◆ WHAT NEEDS TO BE DONE: Repeat the lines of the data that follow, please, starting at the first and stopping after the one with "You are a computer-use agent. The height".

◆ TASK INPUT:
↓↓↓

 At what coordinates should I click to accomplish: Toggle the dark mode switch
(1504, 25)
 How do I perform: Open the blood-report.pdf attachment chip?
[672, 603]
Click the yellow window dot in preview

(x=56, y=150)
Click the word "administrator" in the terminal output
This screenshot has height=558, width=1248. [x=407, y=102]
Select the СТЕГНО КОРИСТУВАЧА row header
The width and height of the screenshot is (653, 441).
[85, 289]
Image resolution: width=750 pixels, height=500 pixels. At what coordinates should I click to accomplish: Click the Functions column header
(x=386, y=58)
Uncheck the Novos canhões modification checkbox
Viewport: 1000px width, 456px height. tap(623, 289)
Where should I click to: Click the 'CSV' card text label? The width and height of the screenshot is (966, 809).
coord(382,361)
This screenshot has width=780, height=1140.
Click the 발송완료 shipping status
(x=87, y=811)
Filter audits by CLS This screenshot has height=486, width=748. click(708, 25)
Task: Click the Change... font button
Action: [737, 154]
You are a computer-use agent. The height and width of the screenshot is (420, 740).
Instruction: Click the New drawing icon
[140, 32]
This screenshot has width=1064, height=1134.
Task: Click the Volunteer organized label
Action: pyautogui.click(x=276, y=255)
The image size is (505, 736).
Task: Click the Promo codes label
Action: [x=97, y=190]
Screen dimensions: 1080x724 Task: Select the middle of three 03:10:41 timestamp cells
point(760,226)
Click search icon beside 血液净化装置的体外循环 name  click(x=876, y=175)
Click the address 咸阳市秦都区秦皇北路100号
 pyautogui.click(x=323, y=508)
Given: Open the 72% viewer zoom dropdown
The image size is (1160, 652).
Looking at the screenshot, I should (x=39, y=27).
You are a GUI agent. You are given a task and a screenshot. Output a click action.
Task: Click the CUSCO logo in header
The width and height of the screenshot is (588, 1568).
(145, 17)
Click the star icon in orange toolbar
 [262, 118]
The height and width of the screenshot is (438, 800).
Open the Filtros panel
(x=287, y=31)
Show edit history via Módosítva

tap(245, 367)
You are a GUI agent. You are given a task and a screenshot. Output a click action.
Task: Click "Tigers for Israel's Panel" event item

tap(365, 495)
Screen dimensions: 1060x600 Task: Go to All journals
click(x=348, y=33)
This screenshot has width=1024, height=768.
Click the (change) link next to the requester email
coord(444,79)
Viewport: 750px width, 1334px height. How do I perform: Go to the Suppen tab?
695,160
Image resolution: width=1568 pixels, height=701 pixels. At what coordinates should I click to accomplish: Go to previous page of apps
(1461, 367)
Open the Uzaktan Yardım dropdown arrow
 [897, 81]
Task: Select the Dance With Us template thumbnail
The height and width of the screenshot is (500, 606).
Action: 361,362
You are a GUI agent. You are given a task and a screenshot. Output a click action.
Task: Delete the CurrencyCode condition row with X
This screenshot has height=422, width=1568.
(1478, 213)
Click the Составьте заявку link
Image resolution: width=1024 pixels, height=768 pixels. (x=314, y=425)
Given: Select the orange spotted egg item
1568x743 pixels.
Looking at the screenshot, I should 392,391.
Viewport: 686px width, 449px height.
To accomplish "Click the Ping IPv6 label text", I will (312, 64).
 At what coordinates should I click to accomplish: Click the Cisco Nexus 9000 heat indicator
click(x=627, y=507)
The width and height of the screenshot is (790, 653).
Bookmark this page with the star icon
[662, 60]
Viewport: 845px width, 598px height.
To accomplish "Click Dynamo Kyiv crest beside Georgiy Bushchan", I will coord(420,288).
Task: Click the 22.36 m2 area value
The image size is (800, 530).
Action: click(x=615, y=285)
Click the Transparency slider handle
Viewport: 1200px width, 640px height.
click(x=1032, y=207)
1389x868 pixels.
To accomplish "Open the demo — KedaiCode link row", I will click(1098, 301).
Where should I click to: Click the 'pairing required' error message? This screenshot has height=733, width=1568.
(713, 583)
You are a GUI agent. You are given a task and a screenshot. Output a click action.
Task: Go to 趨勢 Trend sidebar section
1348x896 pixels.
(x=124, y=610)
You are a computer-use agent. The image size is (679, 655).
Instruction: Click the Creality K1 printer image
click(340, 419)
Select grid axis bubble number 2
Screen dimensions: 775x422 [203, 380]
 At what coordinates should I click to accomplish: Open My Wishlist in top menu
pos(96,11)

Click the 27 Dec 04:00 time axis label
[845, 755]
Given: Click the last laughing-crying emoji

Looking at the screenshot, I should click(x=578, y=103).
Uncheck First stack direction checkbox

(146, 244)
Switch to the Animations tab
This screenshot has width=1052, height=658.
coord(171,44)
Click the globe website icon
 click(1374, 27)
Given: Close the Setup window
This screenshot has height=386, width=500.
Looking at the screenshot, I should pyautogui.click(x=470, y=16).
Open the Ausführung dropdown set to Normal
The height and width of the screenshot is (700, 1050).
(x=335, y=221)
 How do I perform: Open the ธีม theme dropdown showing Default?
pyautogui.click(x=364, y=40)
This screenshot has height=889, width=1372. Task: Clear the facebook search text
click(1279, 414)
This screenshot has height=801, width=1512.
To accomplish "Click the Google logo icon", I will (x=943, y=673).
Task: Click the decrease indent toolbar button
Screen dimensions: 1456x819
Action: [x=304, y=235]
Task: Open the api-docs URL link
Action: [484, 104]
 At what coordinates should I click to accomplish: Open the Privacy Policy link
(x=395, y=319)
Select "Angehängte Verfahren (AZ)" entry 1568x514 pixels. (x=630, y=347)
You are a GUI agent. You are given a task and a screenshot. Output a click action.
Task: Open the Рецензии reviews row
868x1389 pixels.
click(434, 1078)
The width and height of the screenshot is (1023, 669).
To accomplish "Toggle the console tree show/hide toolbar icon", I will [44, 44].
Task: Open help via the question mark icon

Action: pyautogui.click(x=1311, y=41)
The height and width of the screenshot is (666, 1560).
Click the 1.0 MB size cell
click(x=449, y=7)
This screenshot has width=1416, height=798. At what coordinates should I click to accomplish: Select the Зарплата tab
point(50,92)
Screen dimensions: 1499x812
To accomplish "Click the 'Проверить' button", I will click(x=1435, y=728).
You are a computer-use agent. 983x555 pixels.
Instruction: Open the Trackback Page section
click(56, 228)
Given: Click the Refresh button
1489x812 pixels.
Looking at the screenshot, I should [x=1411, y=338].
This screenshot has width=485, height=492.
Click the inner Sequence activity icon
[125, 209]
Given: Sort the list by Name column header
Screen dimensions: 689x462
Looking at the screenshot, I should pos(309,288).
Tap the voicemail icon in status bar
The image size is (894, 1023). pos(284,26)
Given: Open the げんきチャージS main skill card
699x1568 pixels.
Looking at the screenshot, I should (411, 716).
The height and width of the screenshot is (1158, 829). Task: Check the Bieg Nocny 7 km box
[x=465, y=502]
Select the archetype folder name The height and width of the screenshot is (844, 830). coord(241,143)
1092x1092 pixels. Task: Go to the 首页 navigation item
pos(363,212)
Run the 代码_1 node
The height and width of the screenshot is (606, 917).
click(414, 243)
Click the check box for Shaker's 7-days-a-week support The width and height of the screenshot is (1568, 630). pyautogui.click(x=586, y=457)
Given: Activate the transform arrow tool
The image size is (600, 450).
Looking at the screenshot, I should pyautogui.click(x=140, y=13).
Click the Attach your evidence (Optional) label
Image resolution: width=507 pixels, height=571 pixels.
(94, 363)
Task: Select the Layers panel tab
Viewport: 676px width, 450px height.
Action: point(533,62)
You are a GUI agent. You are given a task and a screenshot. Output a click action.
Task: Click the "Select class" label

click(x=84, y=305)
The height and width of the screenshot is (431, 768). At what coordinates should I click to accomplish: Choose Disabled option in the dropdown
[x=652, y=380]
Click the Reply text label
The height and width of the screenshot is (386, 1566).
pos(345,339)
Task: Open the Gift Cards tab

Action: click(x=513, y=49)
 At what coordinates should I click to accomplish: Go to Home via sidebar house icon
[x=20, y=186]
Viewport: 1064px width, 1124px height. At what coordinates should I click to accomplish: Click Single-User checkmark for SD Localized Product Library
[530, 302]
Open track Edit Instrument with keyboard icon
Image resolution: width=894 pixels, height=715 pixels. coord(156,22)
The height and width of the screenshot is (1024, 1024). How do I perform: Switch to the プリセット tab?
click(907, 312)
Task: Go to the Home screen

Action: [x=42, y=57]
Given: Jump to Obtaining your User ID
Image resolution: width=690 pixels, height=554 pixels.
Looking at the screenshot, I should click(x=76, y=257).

↑↑↑

◆ EXERCISE SOLUTION:
 At what coordinates should I click to accomplish: Toggle the dark mode switch
(1504, 25)
 How do I perform: Open the blood-report.pdf attachment chip?
[672, 603]
Click the yellow window dot in preview

(x=56, y=150)
Click the word "administrator" in the terminal output
This screenshot has height=558, width=1248. [x=407, y=102]
Select the СТЕГНО КОРИСТУВАЧА row header
The width and height of the screenshot is (653, 441).
[85, 289]
Image resolution: width=750 pixels, height=500 pixels. At what coordinates should I click to accomplish: Click the Functions column header
(x=386, y=58)
Uncheck the Novos canhões modification checkbox
Viewport: 1000px width, 456px height. tap(623, 289)
Where should I click to: Click the 'CSV' card text label? The width and height of the screenshot is (966, 809).
coord(382,361)
This screenshot has width=780, height=1140.
Click the 발송완료 shipping status
(x=87, y=811)
Filter audits by CLS This screenshot has height=486, width=748. click(708, 25)
Task: Click the Change... font button
Action: [737, 154]
You are a computer-use agent. The height and width of the screenshot is (420, 740).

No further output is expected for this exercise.